Human labor is an abundant urban resource that is anticipated to become more available in cities as trends of urbanization and automation progress. Smaller-scale agricultural systems have the potential to utilize this labor, as they tend to be more labor intensive than conventional mechanized open-field agriculture. As well, the integration of UA in buildings and the application of advanced production approaches (i.e. soilless operations) require specialized training during design, construction and operation, creating high-skilled employment opportunities. The impacts on food prices by shifting to small-scale UA systems is unclear; the 2012 US agricultural census suggests that hired and contract farm labor contributed to only 10.2% of total farm production expenses, though it is suggested that this would vary substantially by crop raised and potentially less mechanized/automated systems (US Department of Agriculture 2014, USDA ERS 2014). The recreational utility realized by those pursuing UA as a leisure activity could reduce the net increase in costs (i.e. people providing free labor in pursuit of UA as a hobby); further, multiple non-monetary benefits (civic engagement, social cohesion, food security) have been recognized, enabling a scenario where broad public benefits of UA can be realized, coupled with an understanding of its effects on health and the environment (Chen 2012, Horst et al 2017).

A number of issues may inhibit efforts to scale up UA, including land scarcity (Martellozzo et al 2014), UA’s uncertain contribution to food security (Ward 2015), environmental impacts of decentralized production (Nicholson et al 2015, Coley et al 2009), and management of new sources of food waste (Levis and Barlaz 2011, Forkes 2007, Smil 2004). Avoiding unintended consequences and continued inefficiency in the food system through urban production requires a planning approach that coordinates input streams, reduces potential for waste and enables co-location to mitigate growth in transportation demand.
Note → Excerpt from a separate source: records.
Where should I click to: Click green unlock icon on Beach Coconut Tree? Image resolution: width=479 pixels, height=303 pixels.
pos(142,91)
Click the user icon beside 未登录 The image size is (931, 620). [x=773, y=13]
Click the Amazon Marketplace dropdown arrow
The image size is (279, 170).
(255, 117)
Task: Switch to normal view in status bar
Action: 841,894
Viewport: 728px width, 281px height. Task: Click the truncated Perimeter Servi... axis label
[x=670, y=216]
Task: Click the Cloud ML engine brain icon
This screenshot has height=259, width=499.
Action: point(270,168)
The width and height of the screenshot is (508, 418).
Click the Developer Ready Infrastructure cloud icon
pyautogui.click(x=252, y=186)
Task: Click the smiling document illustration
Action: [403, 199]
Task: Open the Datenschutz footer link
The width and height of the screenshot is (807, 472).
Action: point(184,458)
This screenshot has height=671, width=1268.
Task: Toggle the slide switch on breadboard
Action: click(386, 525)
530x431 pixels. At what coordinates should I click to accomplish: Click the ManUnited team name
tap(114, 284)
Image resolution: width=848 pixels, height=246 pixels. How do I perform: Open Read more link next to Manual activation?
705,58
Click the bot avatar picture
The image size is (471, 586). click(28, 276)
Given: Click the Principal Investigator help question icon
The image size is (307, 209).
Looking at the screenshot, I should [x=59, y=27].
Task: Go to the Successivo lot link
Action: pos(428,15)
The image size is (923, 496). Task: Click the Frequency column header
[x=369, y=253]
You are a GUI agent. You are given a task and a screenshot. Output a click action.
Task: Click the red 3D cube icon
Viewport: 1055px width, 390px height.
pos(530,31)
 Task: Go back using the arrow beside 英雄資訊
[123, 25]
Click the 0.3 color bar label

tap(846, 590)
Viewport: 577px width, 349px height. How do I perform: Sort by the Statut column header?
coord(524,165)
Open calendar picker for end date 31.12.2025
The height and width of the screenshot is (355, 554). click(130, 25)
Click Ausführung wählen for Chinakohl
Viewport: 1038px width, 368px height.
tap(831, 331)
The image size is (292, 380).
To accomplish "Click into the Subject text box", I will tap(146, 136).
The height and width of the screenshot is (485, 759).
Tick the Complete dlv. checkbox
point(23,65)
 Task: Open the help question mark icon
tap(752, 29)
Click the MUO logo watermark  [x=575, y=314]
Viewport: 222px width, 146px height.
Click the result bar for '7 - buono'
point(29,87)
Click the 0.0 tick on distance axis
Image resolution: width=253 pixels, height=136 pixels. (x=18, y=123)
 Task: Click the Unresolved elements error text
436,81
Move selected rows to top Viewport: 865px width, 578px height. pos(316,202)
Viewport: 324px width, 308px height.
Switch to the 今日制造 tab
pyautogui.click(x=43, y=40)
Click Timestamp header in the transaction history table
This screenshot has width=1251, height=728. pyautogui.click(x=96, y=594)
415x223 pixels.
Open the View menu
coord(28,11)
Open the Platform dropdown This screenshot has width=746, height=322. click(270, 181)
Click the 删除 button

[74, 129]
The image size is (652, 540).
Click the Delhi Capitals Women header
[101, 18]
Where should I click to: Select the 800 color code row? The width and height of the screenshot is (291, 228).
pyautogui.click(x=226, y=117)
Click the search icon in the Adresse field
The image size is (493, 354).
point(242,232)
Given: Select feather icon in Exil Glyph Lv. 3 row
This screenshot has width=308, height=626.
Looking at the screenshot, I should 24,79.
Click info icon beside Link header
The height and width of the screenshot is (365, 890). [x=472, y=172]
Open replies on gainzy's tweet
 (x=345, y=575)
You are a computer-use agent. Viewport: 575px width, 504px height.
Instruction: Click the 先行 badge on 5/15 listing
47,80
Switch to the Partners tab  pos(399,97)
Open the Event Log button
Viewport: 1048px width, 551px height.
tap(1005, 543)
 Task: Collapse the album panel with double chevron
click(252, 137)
Foley et al (2011) suggest that efforts to meet the food needs of the rising global (urban) population face substantial challenges to environmental protection. Further, resource demands of all urban food consumption far exceeds the resources that can be provided within city boundaries and moving towards this goal could create new local resource stresses; for example, Ramaswami et al (2017) demonstrate this situation for New Delhi’s water demand, where water used for food production represented 72% of urban-related withdrawals (in turn, only 14% of these water withdrawals was provided within the city’s boundary).

We argue that an industrial ecological approach to UA has the potential to slow land use change (through the intensification of production), increase crops yields (by increasing management intensity), increase resource efficiency (through co-location of inputs from waste streams), and encourage low-carbon diets (through increased access to fresh produce; Wakefield et al 2007, Schafft et al 2009). However, proximity alone are not a guarantee for success of eco-industrial UA; Gibbs and Deutz (2007) review a number of unsuccessful industrial ecological case studies and interview participants in these and find that results often do not match objectives. However, with an incremental planning approach, improved networking to develop trust and cooperation, and targeted policy interventions by municipalities could improve the success of industrial ecological approaches.

Implications of UA on production inputs, food waste and transportation (of both labor and food products) are dependent on UA approaches taken. As an illustration, this will be influenced by the production practices of UA practitioners, efficiency of distribution systems, public and active transportation options for accessing UA sites, producer and retail practices for food disposal, and local attitudes towards food waste. All of these require further study within each local context.